Posted: Dec 30th, 2017 - 6:34 am In Reply to: Good points - Cheapness in compensation

As clearly indicated, it was about the context of insufferably low line rates being paid.

...and then you offered the tired old excuse that the problem is systemic. Our line rate, you imply, is inevitable. It's "baked into the economics of healthcare."

That, in a nutshell, is what you ask me to believe, and I'm afraid that's the argument that too many of us have been willing to accept without questioning whether it's true or not.

Let's ask ourselves whether there might be any evidence to suggest that this argument is false.

For instance, what profits are transcription companies recording? Unfortunately, many MTSOs are private companies and we can't see their financial statements, but you might want to check the few public companies. That will be eye-opening for you, just for starters.

Then, let's ask ourselves what has happened to the wages of other healthcare workers over the period of MT line rate decline - at least the last 10 years. One would reasonably expect that wages for positions such as unit clerks, departmental secretaries, etc. should have also declined during that same period if, indeed, "healthcare cost-cutting" is really driving our line rates, no?

I could suggest several other metrics that contradict your theory - and, let's be clear, your position is NOTHING BUT AN UNPROVEN THEORY - a supposition, in fact.

The fact is that the evidence indicates that there's money in the system to pay us properly.

To be sure, healthcare clients love to cut costs, but that doesn't mean, for instance, that they can pay a hospital pharmacist whatever they like. It doesn't mean that they can pay whatever they like for the medical equipment they buy. It doesn't mean that they can dictate ruinous prices for their utilities.

The real problem, I believe, is that healthcare clients have figured out that most transcription companies are run by people who have little business ability.

These are people who can't even tell you their own marginal cost of a line of production, and who live in fear that someone else will offer a lower line rate. This fear, of course, arises from the fact that they only know how to compete on the basis of price.

...and yet, oddly enough, it usually isn't a lower price that causes a healthcare client to switch transcription providers.

It's a persistent failure to meet quality standards, turnaround times or both.

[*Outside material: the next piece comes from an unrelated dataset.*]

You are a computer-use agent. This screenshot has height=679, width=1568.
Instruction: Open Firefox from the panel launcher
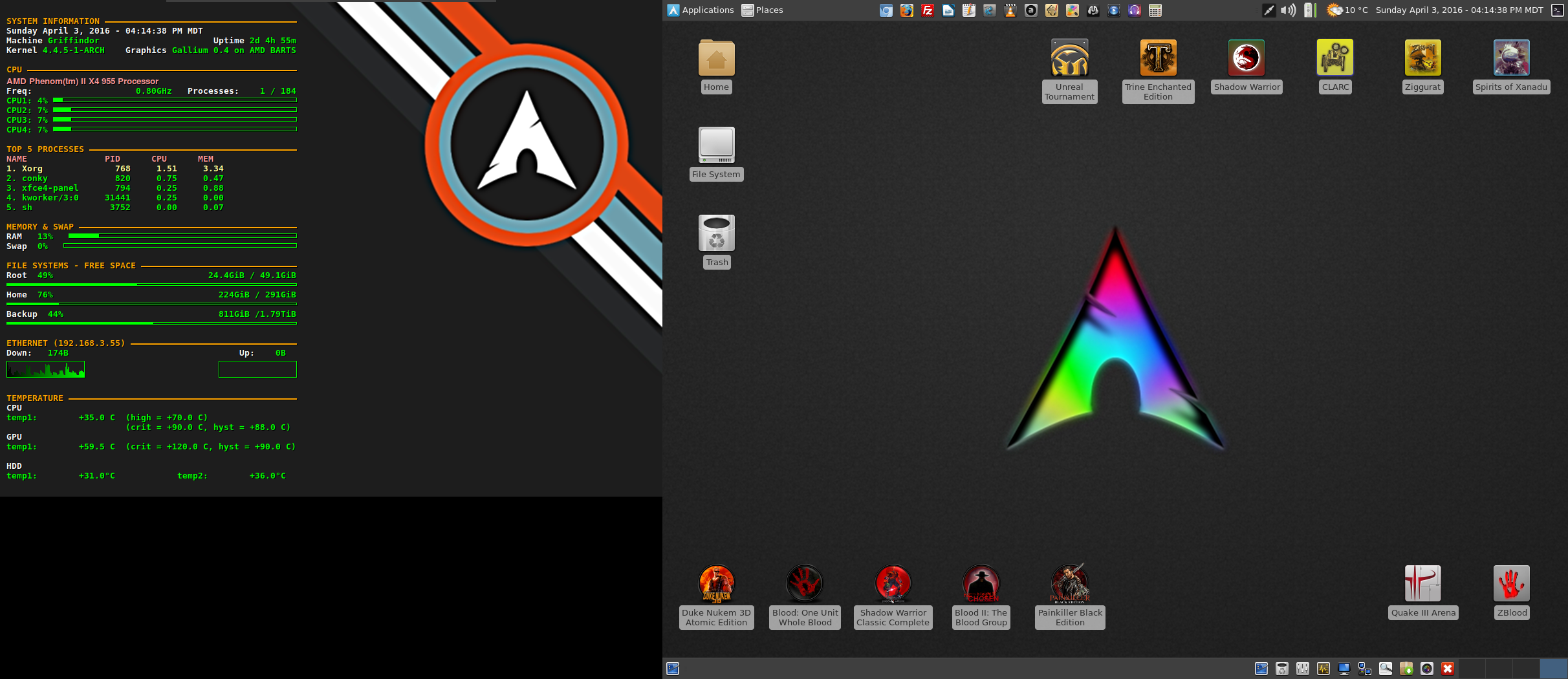pos(906,10)
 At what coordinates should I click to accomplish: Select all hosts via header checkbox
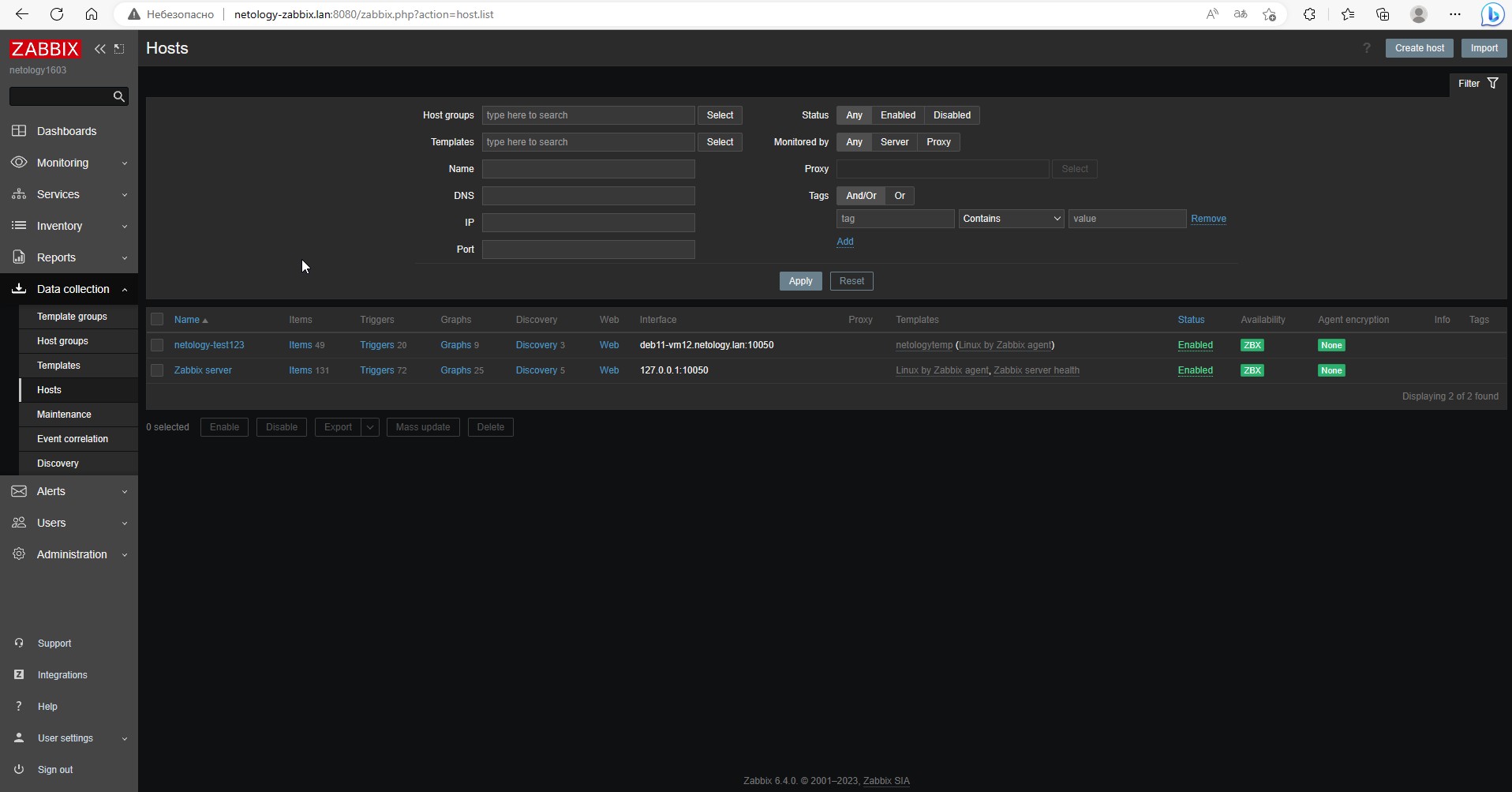point(157,319)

...and why does that happen?

Now we begin to get to the heart of the matter.

I'm tired of the old argument "they won't pay us, so we can't pay you." There is enough profit for you to spread a little bit more of it around, and there's enough profit for you to hire the kind of people who won't cost you clients, and who will help your company grow.

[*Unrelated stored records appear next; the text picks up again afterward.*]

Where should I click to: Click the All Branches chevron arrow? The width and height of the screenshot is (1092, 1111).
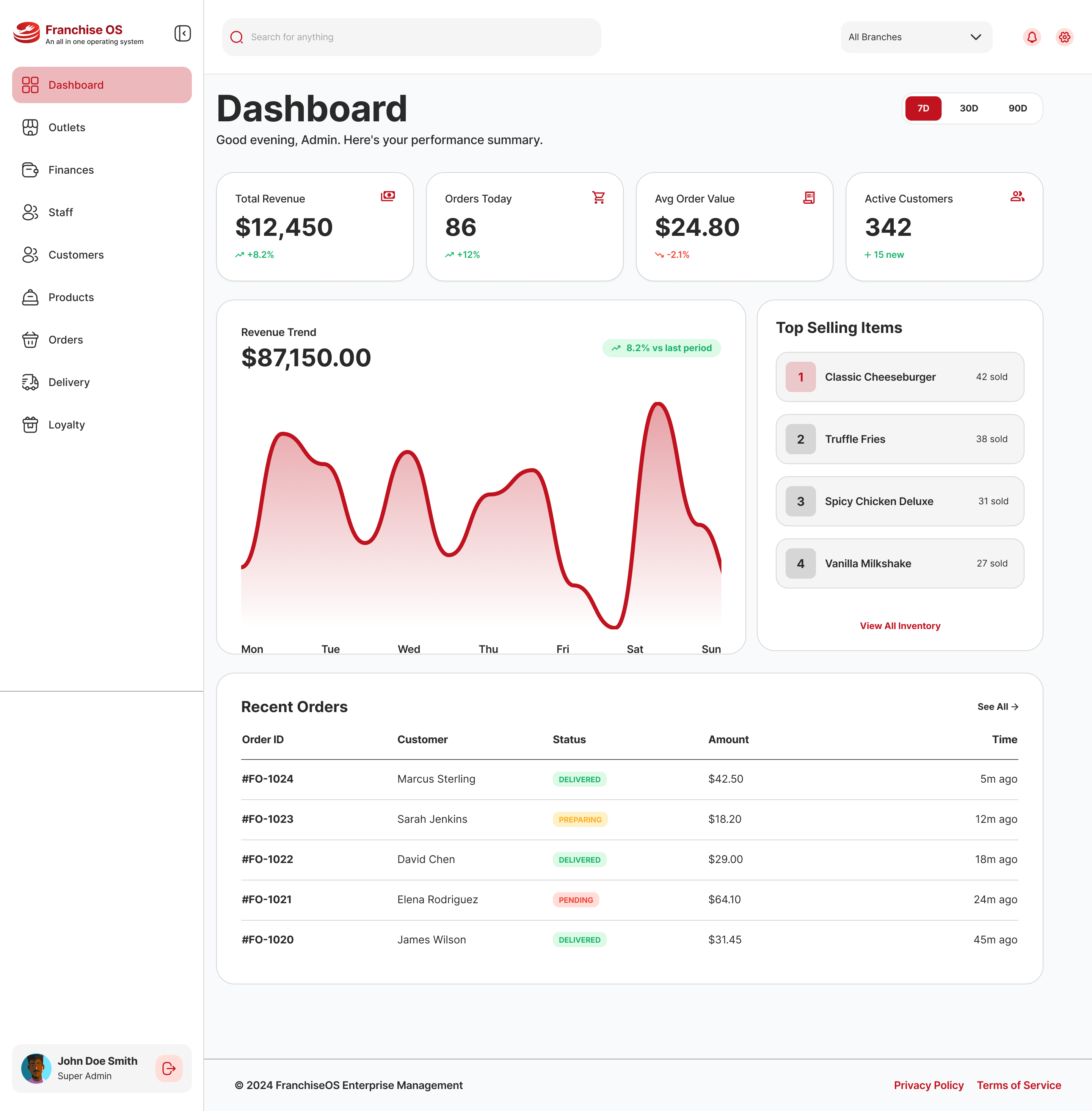tap(975, 37)
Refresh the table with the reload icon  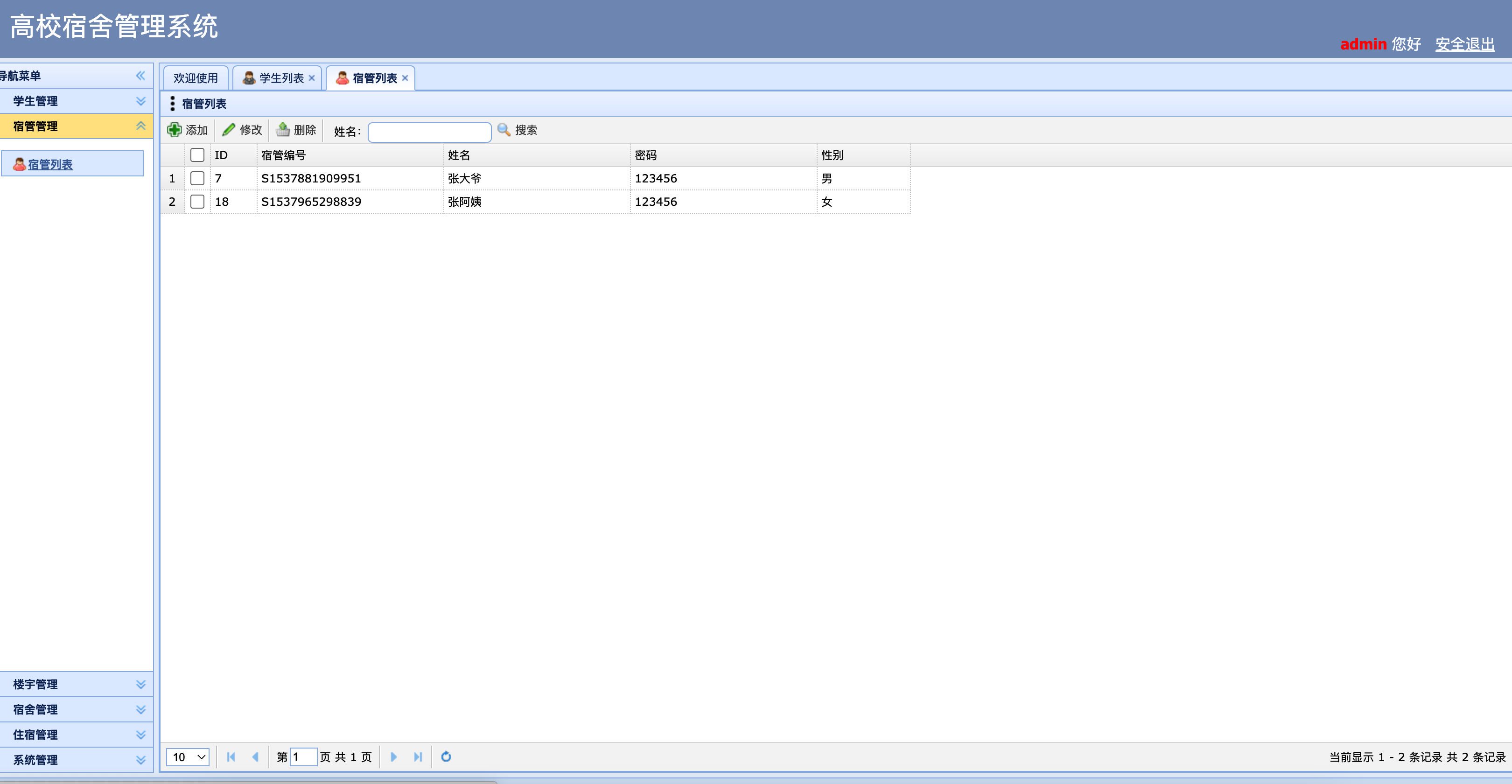tap(446, 756)
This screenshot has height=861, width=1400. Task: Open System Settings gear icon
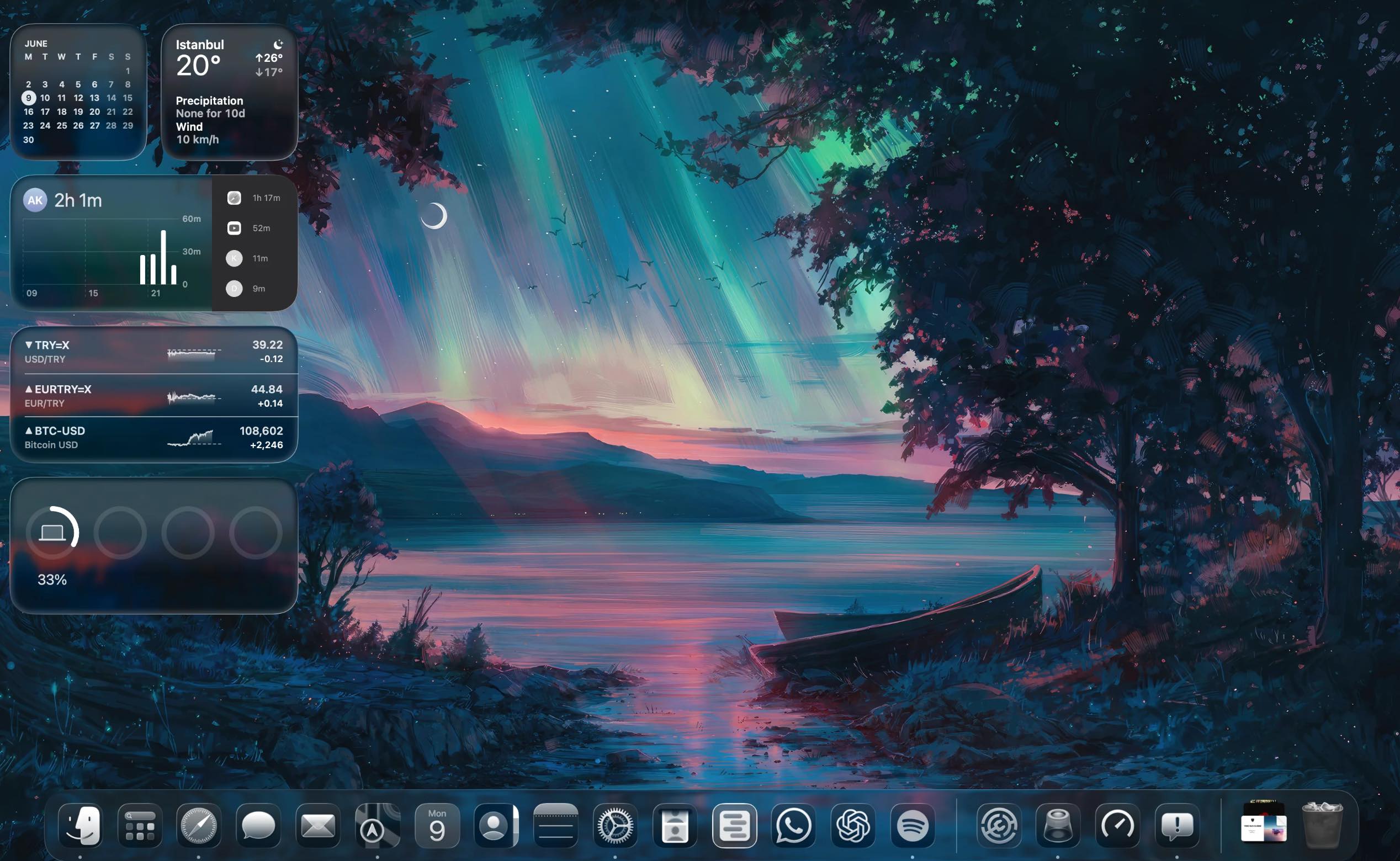615,825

Do you know what it costs to lose a client? Do you know what it costs to gain a new client to replace them? Do you know what the real cost of MT turnover is?

If you knew any of these things, or thought clearly about the contraindicationss to the "systemic", "baked-in" arguments that we hear all the time, you'd probably be more inclined to stand up on your hind legs and demand a proper line rate.

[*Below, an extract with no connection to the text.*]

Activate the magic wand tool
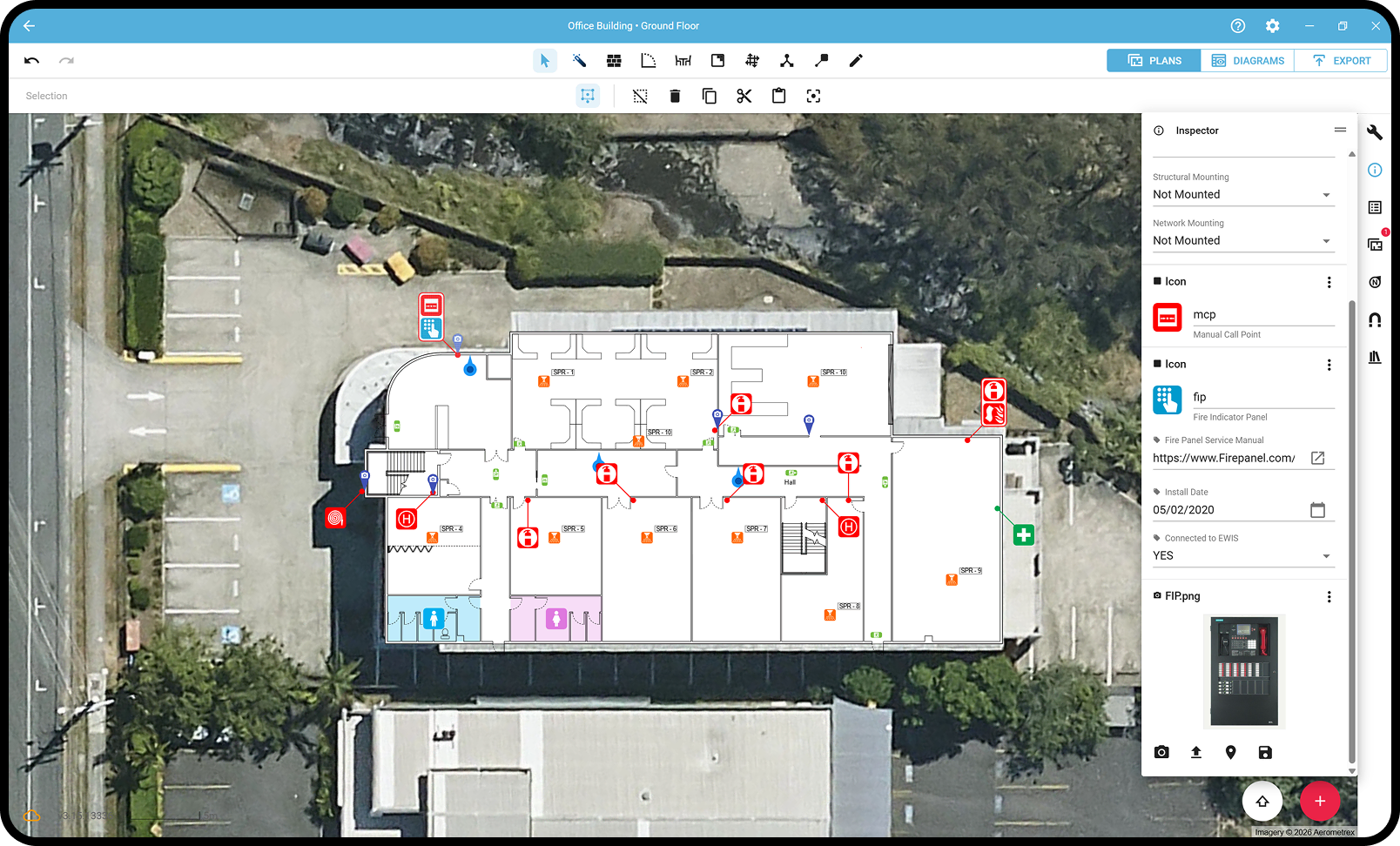Image resolution: width=1400 pixels, height=846 pixels. 579,60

...oh, and about offshoring: Any number of clients have discovered to their sorrow the true cost of offshoring, besides which their rates happen to have been rising.

Root cause analysis asks "why?", and then "okay, and why that?"...and "fine, then why that?" until the root cause is discovered. It doesn't stop with the first "why" or the second or the third.

Applied to our situation, perhaps we ourselves are the final "why"...because we've allowed ourselves to be the easiest target in the entire healthcare system for "cost-cutting" and it's unreasonable to expect anyone OTHER THAN OURSELVES to say "Okay, this has gone too far now."